Saborit consideraba que las elecciones inglesas había sido el gran acontecimiento del año 1929. Reconocía que los socialistas españoles habían pensado en una fuerte subida de los laboristas, pero no habían previsto el empujón que habían dado a los dos partidos tradicionales de la política británica.

Pero si se reflexionaba un poco afirmaba que dicho triunfo había sido fruto de una especie de lógica basada en la madurez, la capacitación, el acierto, el esfuerzo reflexivo, el sentido de la seriedad y de la tendencia ponderada del proletariado británico. Había sido una victoria que no tenía nada de artificioso. No se habían hecho concesiones al radicalismo burgués, al que calificaba de “huero y escandaloso, vacío y exhausto de ideología propia”, pero tampoco se habían realizado halagos a la masa, en una suerte de disputa demagógica con los comunistas. Saborit consideraba que los partidos socialistas que habían sufrido menos la crisis comunista habían sido lo que menos concesiones habían hecho a las “ilusiones comunistas, a la bullanga de ciertos líderes averiados, ansiosos de rehabilitaciones a costa de un exceso de populachería, dañosa casi siempre a la organización obrera y siempre al fondo austero y profundo de la doctrina”.
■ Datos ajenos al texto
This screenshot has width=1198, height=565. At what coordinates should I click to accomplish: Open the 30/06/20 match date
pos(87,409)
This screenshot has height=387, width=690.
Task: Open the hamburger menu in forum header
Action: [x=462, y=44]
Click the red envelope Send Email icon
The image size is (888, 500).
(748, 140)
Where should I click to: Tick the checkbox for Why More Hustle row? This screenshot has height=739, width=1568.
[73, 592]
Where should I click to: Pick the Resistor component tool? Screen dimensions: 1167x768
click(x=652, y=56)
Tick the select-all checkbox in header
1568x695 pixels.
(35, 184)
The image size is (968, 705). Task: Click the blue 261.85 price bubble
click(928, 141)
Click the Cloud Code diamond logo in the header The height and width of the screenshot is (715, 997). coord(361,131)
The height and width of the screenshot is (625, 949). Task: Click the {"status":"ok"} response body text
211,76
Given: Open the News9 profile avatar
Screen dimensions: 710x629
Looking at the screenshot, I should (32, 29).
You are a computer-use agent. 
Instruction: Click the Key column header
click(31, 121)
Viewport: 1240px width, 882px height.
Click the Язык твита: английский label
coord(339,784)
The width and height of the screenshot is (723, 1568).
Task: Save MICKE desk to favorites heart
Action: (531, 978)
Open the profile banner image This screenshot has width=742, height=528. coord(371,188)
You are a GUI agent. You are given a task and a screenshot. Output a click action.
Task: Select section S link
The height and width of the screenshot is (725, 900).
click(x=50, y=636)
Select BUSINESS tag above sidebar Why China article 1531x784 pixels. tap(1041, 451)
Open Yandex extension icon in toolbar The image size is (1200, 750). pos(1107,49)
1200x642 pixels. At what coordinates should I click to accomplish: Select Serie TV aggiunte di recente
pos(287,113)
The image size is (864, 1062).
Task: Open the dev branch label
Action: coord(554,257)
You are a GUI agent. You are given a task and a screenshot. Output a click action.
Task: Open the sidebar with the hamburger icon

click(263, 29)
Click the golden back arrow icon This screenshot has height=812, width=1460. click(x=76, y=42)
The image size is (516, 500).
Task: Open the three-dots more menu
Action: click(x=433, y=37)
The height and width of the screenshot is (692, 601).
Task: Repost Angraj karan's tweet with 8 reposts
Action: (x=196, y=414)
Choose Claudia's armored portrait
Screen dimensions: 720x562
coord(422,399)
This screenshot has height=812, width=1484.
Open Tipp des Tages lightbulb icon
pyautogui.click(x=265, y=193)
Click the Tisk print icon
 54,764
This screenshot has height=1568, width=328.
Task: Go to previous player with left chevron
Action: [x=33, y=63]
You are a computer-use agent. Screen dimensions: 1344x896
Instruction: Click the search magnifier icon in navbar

El laborismo habría vencido en las urnas también porque había sabido organizar a las mujeres, conquistando para ellas el derecho electoral. Saborit no consideraba que su incorporación a las urnas hubiera sido un retroceso sino un avance “colosal”. Pero también había vencido porque había sabido organizar a los obreros desde el punto de vista cooperativo y mutualista, con sentido de clase, con una orientación política propia, sin mezclarse con las aspiraciones burguesas. Y había vencido porque la organización obrera en bloque hacía política, porque no existía la neutralidad sindical, porque tenía una gran pasión por gobernar con un programa, unos ideales y una conducta.